De Masi corre a raccontare l’accaduto al cugino che non ci sta: non si toccano quelli della mia famiglia, dice Francesco D’Antonio ai suoi amici partendo a razzo e proferendo la frase: «Il pischello non devi toccarlo, non finisce qui».
Giunto al ristorante, le minacce che si susseguono sono rivolte soprattuttto alla madre e alla sorella di Matteo mentre quest’ultimo è assente. Poi D’Antonio va via.

 

 

Latina, Piazza del Popolo.
Latina, Piazza del Popolo

Il giorno dopo Renato Pugliese telefona ad Alberto, fratello di Matteo Vaccaro, conosciuto per un precedente lavoro. Pugliese conosce D’Antonio e lo incarica quindi di organizzare subito un incontro pacificatore, che sia per timore di ritorsioni o per mettere un punto finale in questa lite, non è chiaro.
Renato Pugliese organizza l’incontro al Parco Europa, ma poi si tira indietro perché D’Antonio vuole andare a chiarire sì, ma a modo suo e organizza una vera e propria spedizione coadiuvato dal suo amico Alex Marroni, 21 anni, e da altri quattro suoi amici che, la notte di lunedì 31 gennaio, piombano tutti e sette al Parco Europa per affrontare i Vaccaro.
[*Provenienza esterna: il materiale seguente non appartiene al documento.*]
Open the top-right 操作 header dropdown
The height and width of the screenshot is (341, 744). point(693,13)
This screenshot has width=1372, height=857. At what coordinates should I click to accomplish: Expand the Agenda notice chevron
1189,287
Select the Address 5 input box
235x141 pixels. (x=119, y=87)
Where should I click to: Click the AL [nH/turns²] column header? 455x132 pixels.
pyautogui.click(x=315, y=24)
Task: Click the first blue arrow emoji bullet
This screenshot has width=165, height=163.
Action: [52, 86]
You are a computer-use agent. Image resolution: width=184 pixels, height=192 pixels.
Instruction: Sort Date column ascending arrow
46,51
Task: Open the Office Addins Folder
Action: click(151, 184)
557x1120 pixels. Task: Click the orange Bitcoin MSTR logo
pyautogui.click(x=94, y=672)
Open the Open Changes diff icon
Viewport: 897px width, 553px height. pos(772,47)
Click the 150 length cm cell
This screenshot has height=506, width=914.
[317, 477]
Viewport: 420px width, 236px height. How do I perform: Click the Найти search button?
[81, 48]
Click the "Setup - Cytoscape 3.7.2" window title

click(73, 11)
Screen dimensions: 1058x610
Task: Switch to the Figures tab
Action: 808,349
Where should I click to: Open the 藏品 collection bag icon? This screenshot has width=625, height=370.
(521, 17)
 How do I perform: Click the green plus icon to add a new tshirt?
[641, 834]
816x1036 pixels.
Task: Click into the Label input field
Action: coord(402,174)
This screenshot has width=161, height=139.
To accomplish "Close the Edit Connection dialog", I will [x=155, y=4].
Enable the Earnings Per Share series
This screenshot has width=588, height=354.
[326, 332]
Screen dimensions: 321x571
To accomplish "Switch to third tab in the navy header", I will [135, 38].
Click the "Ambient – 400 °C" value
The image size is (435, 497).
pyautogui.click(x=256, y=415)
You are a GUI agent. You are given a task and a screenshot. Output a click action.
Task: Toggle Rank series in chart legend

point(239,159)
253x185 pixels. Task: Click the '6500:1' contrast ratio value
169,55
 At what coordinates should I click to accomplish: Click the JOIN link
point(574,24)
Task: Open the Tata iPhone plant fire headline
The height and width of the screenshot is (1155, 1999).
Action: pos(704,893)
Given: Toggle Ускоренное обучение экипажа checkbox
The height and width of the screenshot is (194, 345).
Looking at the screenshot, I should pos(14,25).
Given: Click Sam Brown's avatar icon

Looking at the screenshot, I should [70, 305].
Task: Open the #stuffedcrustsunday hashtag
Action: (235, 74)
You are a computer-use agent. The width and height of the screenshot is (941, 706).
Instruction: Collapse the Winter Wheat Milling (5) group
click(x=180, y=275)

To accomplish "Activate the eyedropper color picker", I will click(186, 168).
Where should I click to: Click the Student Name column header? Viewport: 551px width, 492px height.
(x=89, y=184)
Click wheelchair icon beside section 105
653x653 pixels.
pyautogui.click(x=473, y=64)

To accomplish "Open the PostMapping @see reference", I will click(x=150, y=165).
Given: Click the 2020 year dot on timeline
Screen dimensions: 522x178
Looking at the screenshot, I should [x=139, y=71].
Del resto che il tono del chiarimento non sarà amichevole lo sanno tutti. Lo sa Matteo Vaccaro che si porta il fratello Alberto, un gruppo di amici a dargli manforte e forse anche una pistola scacciacani; lo sa   Francesco D’Antonio che ha vicino a lui Alex Marroni che indossa guanti di pelle e ha in tasca una Bernardelli 7.65 pronta a sparare. I fratelli Vaccaro sono già lì al Parco quando arrivano le due auto da cui scendono Marroni e D’Antonio, accompagnati da Matteo Ciaravino, Gianfranco Toselli, Fabrizio Roma e Paolo Peruzzi.

0Quello che accade in quei pochi istanti successivi si fa di colpo poco chiaro, le testimonianze di chi ha assistito e quelle dei protagonisti si intrecciano senza mai concordare.
Forse è Alex Marroni a sparare tre colpi: uno per terra, uno si perde lontano dentro la vetrina di un negozio, miracolosamente innocuo ma verosimilmente destinato ad Alberto; uno colpisce Matteo al cuore da distanza ravvicinata. Il ragazzo in pochi secondi spira davanti al fratello.

Non sarà difficile per i Carabinieri trovare in poche ore e arrestare tutto il commando, la cosa difficile è capire la dinamica: si è tratto di un vero e proprio agguato? Le due sentenze di primo e di secondo grado hanno fatto non poca fatica sulla questione. Certo è che Alex Marroni aveva un’arma pronta ad uccidere e che non ha esitato ad usarla immediatamente arrivato sul posto.
«Quel proiettile ha colpito al cuore l’intera città – commenta il giorno dopo il delitto Enzo De Amicis, presidente dell’ACLI di Latina -. Dobbiamo saperci indignare e sentire questo ragazzo strappato alla vita come un figlio nostro, di questa città giovane che non sa crescere».